## Problem details
Put the rows from the one containing "-examenjaar (110, 558)" through the one containing "Voorwaarden (126, 642)" into a Markdown table with the columns No. and Entry, numbering each row and skipping any blank lines.

[Dataset excerpt]

-- begin --

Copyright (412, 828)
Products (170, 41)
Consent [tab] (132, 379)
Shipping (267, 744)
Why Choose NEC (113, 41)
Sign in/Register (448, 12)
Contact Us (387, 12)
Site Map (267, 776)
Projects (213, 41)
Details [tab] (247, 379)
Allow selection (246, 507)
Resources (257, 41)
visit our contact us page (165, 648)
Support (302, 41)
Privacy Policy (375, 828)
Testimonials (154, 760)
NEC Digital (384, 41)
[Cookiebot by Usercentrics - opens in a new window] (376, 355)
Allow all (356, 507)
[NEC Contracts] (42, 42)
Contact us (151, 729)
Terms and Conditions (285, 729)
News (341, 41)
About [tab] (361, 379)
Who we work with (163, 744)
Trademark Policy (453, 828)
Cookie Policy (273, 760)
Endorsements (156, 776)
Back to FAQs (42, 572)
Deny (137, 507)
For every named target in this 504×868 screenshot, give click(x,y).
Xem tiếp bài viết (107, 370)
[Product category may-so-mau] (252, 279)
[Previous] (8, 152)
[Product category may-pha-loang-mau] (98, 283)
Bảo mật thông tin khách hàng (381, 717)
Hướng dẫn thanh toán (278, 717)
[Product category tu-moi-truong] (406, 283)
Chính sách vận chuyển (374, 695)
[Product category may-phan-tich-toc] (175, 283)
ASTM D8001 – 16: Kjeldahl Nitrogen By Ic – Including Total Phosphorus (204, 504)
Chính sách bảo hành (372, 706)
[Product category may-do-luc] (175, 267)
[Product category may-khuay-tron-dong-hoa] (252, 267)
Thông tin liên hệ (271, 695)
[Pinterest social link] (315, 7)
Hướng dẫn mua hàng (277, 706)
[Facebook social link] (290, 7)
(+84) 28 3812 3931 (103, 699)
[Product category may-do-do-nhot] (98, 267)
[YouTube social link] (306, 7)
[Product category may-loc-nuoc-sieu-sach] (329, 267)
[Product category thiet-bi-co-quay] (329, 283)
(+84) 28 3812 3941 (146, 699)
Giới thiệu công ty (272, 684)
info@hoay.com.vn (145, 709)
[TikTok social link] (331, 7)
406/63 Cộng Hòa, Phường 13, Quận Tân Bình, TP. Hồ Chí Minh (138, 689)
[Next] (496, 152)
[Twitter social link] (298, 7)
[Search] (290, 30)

-- end --
-- begin --

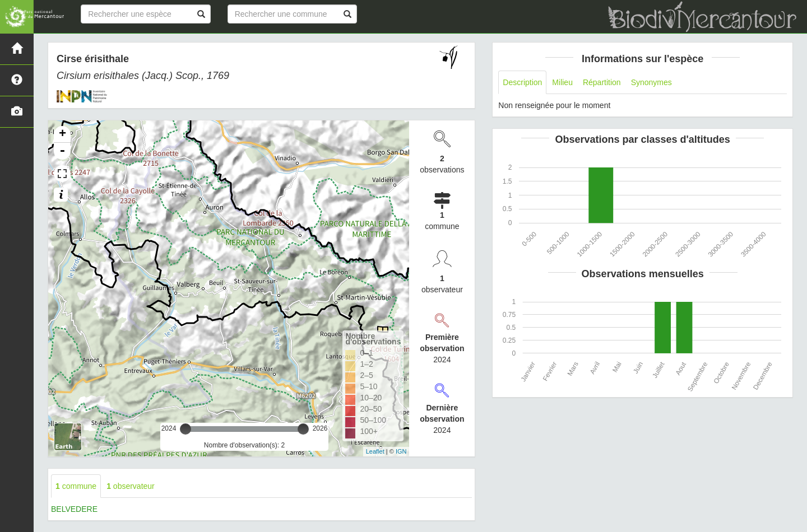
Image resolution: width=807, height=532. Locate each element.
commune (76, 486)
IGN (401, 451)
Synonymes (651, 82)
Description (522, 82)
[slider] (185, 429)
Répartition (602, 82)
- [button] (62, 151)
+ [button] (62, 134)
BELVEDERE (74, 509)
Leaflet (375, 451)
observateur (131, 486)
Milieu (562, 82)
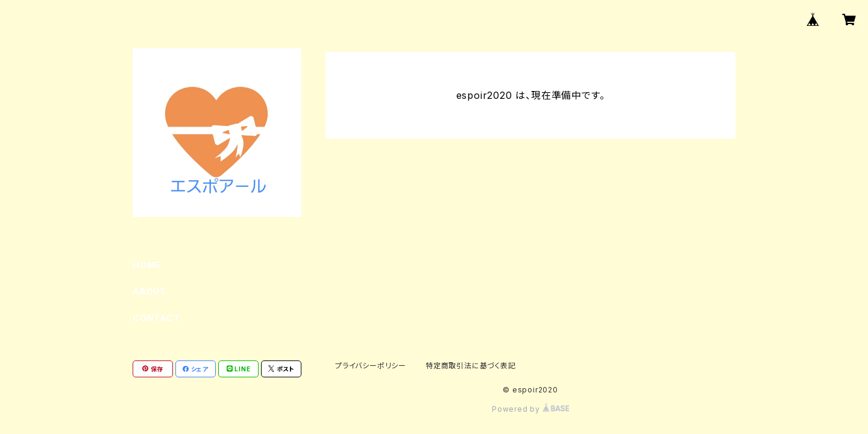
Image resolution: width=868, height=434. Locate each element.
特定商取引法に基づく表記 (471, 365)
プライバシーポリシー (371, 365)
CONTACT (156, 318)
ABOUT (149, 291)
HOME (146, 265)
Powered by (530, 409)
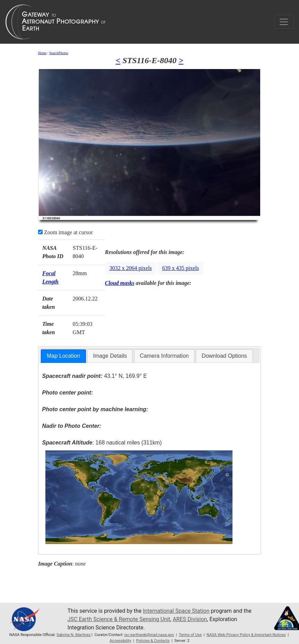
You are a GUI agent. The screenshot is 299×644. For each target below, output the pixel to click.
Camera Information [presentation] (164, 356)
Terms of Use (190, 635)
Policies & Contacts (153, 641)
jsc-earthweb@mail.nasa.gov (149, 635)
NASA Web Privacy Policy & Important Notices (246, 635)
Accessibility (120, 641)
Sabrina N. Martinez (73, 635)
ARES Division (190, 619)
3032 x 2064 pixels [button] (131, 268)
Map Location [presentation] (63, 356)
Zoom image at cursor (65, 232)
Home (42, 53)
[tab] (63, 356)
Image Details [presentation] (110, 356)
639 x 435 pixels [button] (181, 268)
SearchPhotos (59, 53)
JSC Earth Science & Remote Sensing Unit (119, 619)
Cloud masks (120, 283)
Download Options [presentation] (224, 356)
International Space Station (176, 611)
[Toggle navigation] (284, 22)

-- end --
-- begin --

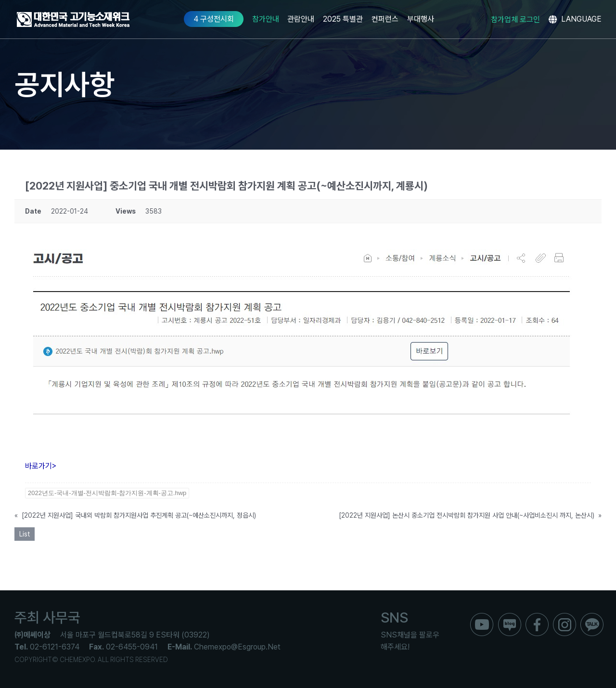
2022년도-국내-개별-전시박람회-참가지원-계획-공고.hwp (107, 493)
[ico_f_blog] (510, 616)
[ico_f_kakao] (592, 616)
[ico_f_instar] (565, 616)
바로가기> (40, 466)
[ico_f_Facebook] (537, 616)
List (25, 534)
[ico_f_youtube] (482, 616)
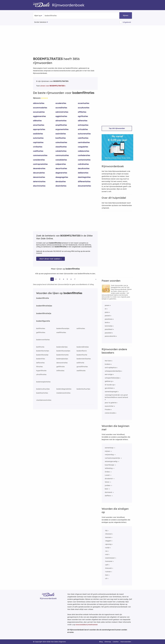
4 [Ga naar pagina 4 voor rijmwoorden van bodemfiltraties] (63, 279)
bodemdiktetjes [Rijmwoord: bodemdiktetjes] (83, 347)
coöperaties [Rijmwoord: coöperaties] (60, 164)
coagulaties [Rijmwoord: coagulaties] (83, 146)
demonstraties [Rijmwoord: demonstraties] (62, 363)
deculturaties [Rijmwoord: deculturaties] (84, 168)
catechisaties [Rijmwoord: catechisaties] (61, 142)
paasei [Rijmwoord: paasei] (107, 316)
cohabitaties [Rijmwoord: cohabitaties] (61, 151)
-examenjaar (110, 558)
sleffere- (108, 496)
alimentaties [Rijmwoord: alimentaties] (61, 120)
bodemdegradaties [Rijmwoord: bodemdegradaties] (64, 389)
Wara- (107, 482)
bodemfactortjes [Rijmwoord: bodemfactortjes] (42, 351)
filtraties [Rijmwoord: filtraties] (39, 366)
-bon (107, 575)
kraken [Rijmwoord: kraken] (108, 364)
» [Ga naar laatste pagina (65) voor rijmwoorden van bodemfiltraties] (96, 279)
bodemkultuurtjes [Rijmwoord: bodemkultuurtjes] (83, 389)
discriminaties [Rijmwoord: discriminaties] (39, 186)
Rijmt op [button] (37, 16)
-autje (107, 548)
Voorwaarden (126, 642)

-- end --

## Written solution
| No. | Entry |
|---|---|
| 1 | -examenjaar (110, 558) |
| 2 | sleffere- (108, 496) |
| 3 | alimentaties [Rijmwoord: alimentaties] (61, 120) |
| 4 | bodemdegradaties [Rijmwoord: bodemdegradaties] (64, 389) |
| 5 | Wara- (107, 482) |
| 6 | bodemfactortjes [Rijmwoord: bodemfactortjes] (42, 351) |
| 7 | filtraties [Rijmwoord: filtraties] (39, 366) |
| 8 | -bon (107, 575) |
| 9 | kraken [Rijmwoord: kraken] (108, 364) |
| 10 | » [Ga naar laatste pagina (65) voor rijmwoorden van bodemfiltraties] (96, 279) |
| 11 | bodemkultuurtjes [Rijmwoord: bodemkultuurtjes] (83, 389) |
| 12 | discriminaties [Rijmwoord: discriminaties] (39, 186) |
| 13 | Rijmt op [button] (37, 16) |
| 14 | -autje (107, 548) |
| 15 | Voorwaarden (126, 642) |